Fig 2.

Complementation experiments. (A) Diagram of the conjugation assay in which an E. coli donor strain harboring the Micromonospora CNB-512 mscL gene (S17-1/ pSET152::mscL) was used to introduce mscL into the recipient S. tropica CNB-440 strain. (B) PCR amplification of the mscL genes from S. tropica CNB-440 mscL⁺ and Micromonospora CNB-512, using the primer set EcoRI-mscL-ext-F/R (580-bp product). No appropriately sized product was observed from the CNB-440 WT strain. (C) PCR amplification of the mscL gene from cDNA generated from the CNB-440 mscL⁺ transformant and both cDNA and genomic DNA (gDNA) generated from Micromonospora strain CNB-512, using the primer set mscL-int-F/R (320-bp product).
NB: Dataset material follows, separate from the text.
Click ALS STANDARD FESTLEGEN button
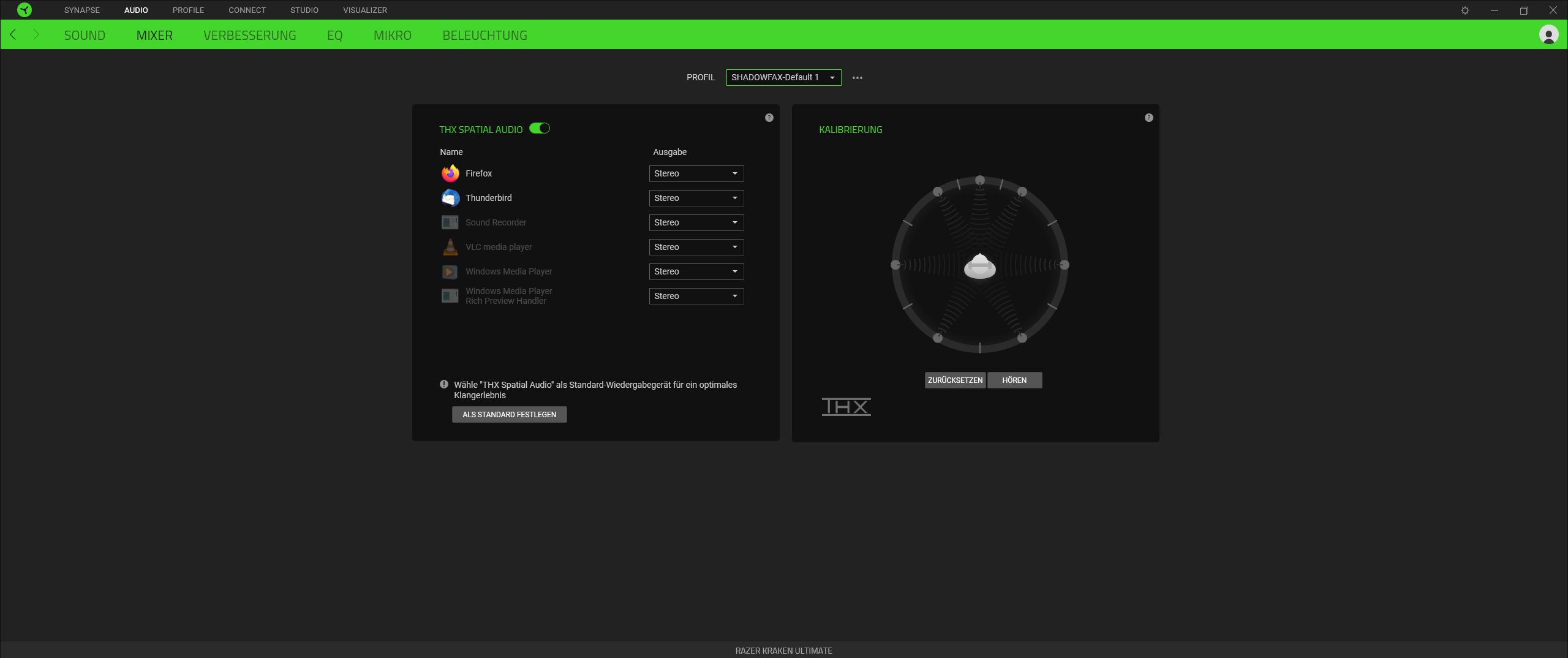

No products were observed from RNA controls. (D) Western blot analysis reveals the association of MscL with a membrane-enriched subcellular fraction as detected using an MscL-specific polyclonal antibody. The arrow shows the expected size of the protein, which was detected in relatively low quantities in two CNB-440 mscL⁺ transformants relative to the CNB-512 WT strain. The SDS-PAGE profile of the same samples stained with Coomassie blue shows that they contain similar protein concentrations.